More adventurous is Blueprints (Candlelight Records), the second album from Norway’s Source of Tide, which features Cosmocrator, who just toured with Emperor guitarist Samoth’s band Zyklon, and Lord Pz, who is part of Emperor frontman Ihsahn’s group Peccatum. With its intricate death metal flavored with surprisingly catchy melodies, lots of samples and electronics and duel vocal sparring, Blueprints is as sophisticated as it is brutal.
And coming soon is a new album from Norwegian black metal tag team Limbonic Art, a duo of guitarists/vocalists Morfeus and Daemon, the latter of whom sang on Zyklon’s debut World Ov Worms. The band records for Samoth’s label Nocturnal Art Productions and Samoth himself already is touting Limbonic’s upcoming The Ultimate Death Worship as just that. Time will tell if they can back his claim up, but it’s a pretty safe bet. Their epic, technical black/death metal is, at times, downright astonishing.

* * *

MY DYING BRIDE: Doomsday double-header
Nobody does doom quite like England’s My Dying Bride. Theirs is the sound of the end of the world. And the band has had plenty of gloom and despair to go around in recent months. After issuing their Meisterwerk compilations last year, My Dying Bride will offer a crushing live album and all-encompassing DVD in the coming weeks. First up is The Voice of the Wretched (Peaceville) -- even their titles make you want to slit your wrists -- a live album recorded in Europe last year. The band’s studio efforts tend to be rather dreary, but they show a lot more energy and life in a concert setting. Anyone who was fortunate enough to have seen one of the band’s rare shows in the U.S. can attest to that. They can actually kick ass, yet with their shuddering heaviness and Aaron’s funereal vocals, that apocalyptic aura is never far away.

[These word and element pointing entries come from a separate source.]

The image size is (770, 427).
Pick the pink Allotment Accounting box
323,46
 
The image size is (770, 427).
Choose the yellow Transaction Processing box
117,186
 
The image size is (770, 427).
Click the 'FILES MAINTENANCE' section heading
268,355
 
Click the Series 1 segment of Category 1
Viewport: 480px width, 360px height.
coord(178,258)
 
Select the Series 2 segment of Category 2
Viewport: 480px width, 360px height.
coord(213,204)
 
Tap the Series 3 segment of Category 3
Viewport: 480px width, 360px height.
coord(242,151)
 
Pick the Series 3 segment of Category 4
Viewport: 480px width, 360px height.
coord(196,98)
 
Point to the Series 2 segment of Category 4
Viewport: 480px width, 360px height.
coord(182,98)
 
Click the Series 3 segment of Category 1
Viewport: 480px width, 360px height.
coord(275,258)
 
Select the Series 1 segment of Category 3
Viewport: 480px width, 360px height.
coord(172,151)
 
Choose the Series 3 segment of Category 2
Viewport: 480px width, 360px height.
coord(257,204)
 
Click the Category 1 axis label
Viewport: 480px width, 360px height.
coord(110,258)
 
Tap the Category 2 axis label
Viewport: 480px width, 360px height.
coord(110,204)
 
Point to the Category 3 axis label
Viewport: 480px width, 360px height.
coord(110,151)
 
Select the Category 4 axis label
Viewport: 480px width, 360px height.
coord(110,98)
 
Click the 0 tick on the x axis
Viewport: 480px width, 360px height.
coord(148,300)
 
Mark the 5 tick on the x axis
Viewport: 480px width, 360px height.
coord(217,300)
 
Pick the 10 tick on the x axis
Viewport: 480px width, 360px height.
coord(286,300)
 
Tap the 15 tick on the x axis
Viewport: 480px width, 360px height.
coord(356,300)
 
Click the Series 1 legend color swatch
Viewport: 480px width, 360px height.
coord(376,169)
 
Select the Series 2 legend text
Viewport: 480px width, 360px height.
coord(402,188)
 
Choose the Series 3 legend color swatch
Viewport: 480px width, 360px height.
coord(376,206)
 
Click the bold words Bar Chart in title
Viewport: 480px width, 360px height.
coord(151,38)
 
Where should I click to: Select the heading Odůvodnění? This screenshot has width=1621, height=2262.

The DVD, For Darkest Eyes (Peaceville/Snapper Music), will be available in June. Eyes features a totally different live performance -- a 1996 show in that includes the monumental, atypically uptempo “Forever People” -- and set list than Wretched. It also contains MDB’s promo videos that almost certainly were never broadcast here -- including “The Cry Of Mankind,” which caused a bit of a stir for its crucifixion depictions. All the more reason to check it out, as is the raw footage of gigs from the band’s early days, including most of another show from a dank, dark club in The Netherlands in 1993 and a chunk of their Dynamo Festival performance -- 200 minutes of misery in all.
My Dying Bride’s latest studio album, The Dreadful Hours, was just re-issued here as well, so if you’re looking for some light summer listening, here you go.